HSX-25: code review (round 0) for VMError::report_and_die () dies on bad PC (8015884)
Daniel D. Daugherty
daniel.daugherty at oracle.com
Mon Jul 1 16:07:10 PDT 2013
Sorry for the delay in getting back to you on this thread.
I've been focused on trying to figure out why the test was
broken on Win*...
I have a fix in mind so there will be a new webrev...
On 6/27/13 11:21 AM, Dmitry Samersoff wrote:
> Dan,
>
>> but I try not to change existing style unless I have to
>> make other logic changes to the line.
> os_linux.cpp:
>
> 1712 doesn't have redundant else, but 1795 does have.

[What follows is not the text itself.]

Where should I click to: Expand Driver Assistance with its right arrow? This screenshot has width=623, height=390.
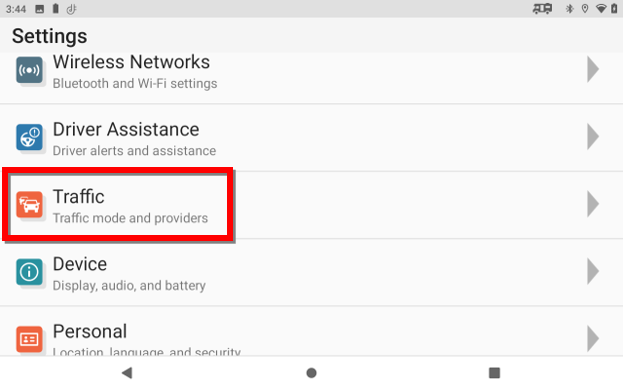[x=593, y=137]
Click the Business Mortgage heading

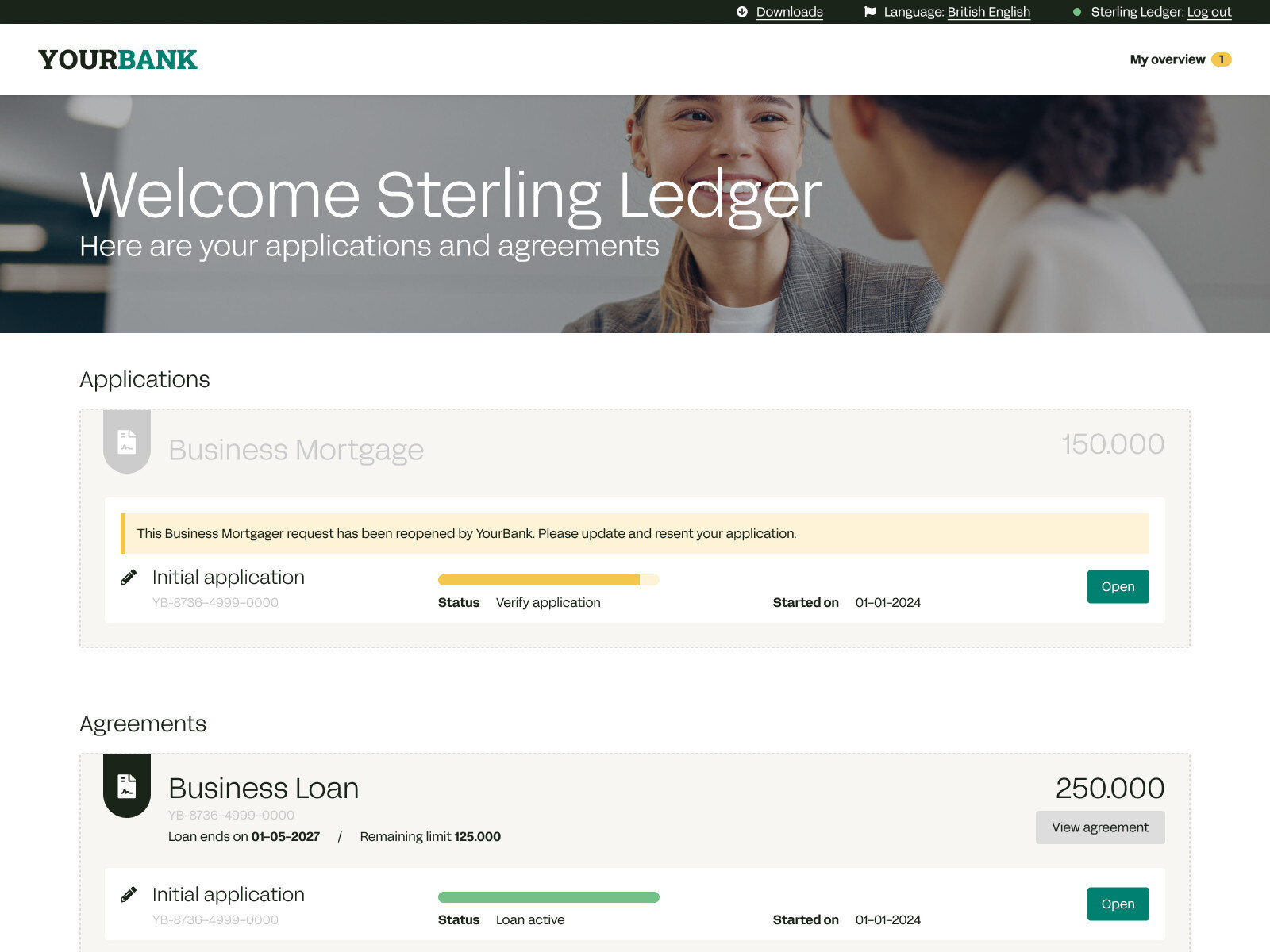coord(296,450)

The change from the old code:
1701 if (dladdr((void*)addr, &dlinfo) && dlinfo.dli_sname != NULL) {
<snip>
1709 } else if (dlinfo.dli_fname != NULL && dlinfo.dli_fbase != 0) {
to the new code:
1705 if (dladdr((void*)addr, &dlinfo) != 0) {
1706 // see if we have a matching symbol
1707 if (dlinfo.dli_saddr != NULL && dlinfo.dli_sname != NULL) {
<snip>
1713 }
1714 // no matching symbol so try for just file info
1715 if (dlinfo.dli_fname != NULL && dlinfo.dli_fbase != NULL) {
was not simply a cosmetic change to get rid of the redundant "else"
that was on line 1709.
In fact, this is one of the key fixes:
- the dladdr() call on old line 1701 could fail and
- the dlinfo fields on old line 1709 could still be used
In the new code:
- old line 1701 is split into new lines 1705 and 1707
- old line 1709 is now conditional inside the block
started by new line 1705
>
> I would prefer to have the same stile in all similar
> code fragments if possible.
Yes, I understand that. In the case of old line 1709, I changed
the core logic of line (by moving it inside the now split-if)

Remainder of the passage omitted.